11. Nov 2009, 15:46 CET | Link

Look, I would be willing to bet that some EJB containers do contain some very scary and magical code. But I don't believe that it's really required to implement the spec. I mean, if you look at what's in EJB Lite, there's nothing really very complex there at all. You could just about do it as a CDI portable extension.

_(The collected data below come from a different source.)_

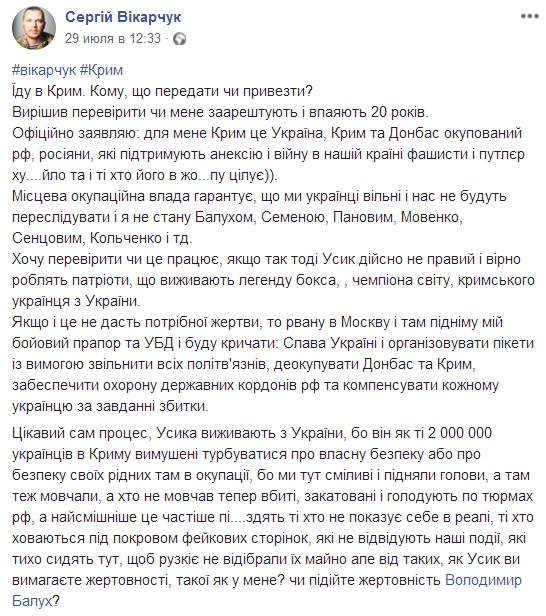Click the name 'Кольченко' in the post
The width and height of the screenshot is (546, 616).
(x=124, y=238)
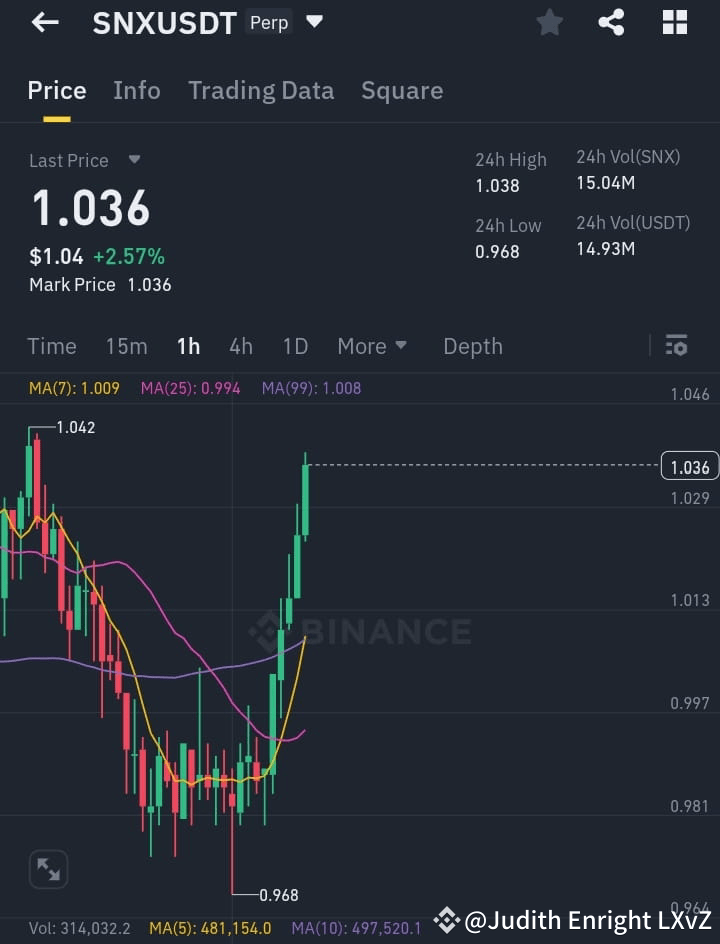This screenshot has height=944, width=720.
Task: Star SNXUSDT as a favorite
Action: [549, 22]
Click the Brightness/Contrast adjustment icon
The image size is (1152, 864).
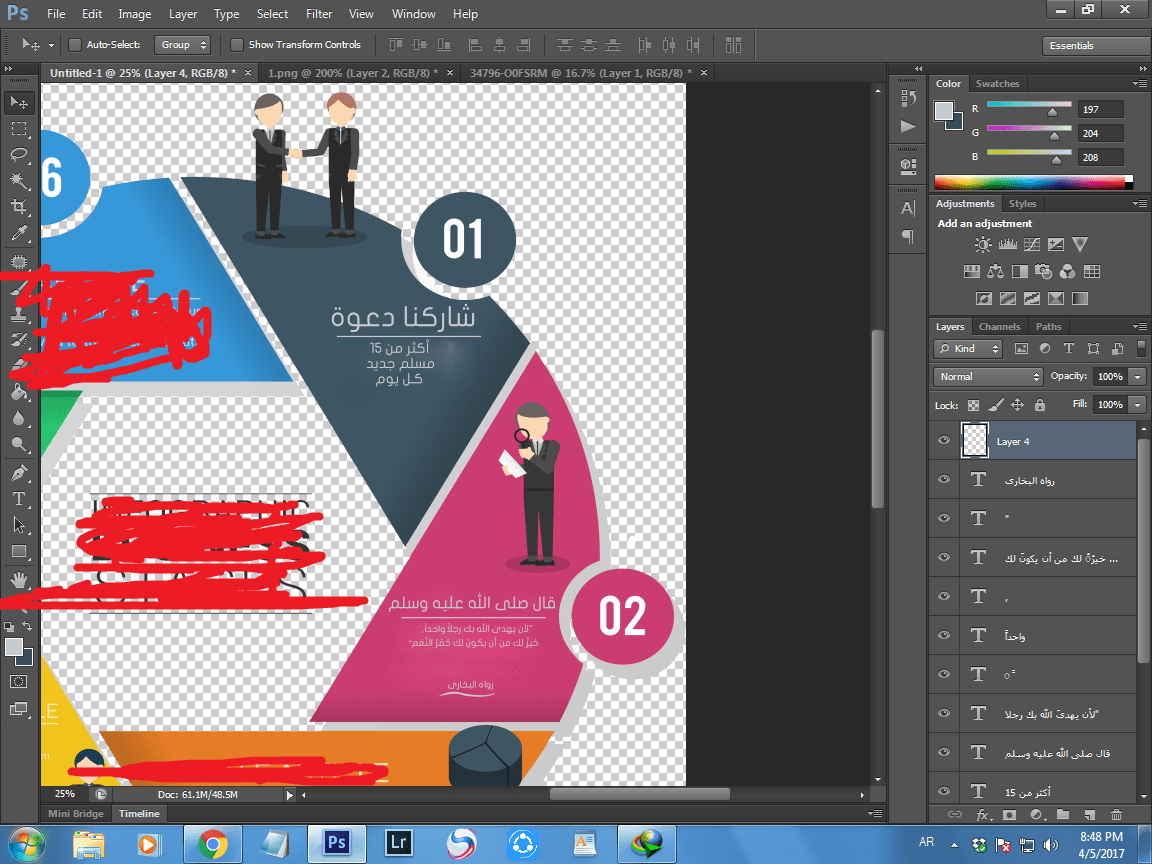983,245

The toughest stuff to implement in EJB Lite would be:

  • the component environment injection stuff: @EJB, @Resource, @PersistenceContext.
  • the XML deployment descriptor: ejb-jar.xml

The other stuff is all more or less easy:

  • session beans with local interfaces and synchronous methods
  • container managed transactions and bean managed transactions
  • declarative and programmatic security
  • interceptors (CDI containers already have this)

You don't have to implement:

  • message-driven beans
  • asynchronous methods
  • timers
  • remote interfaces
  • web service endpoints
  • legacy 2.x/1.x features
 
11. Nov 2009, 15:48 CET | Link

(Of course, you might want to throw in async methods and timers in version 1.1 cos they're, well, really useful.)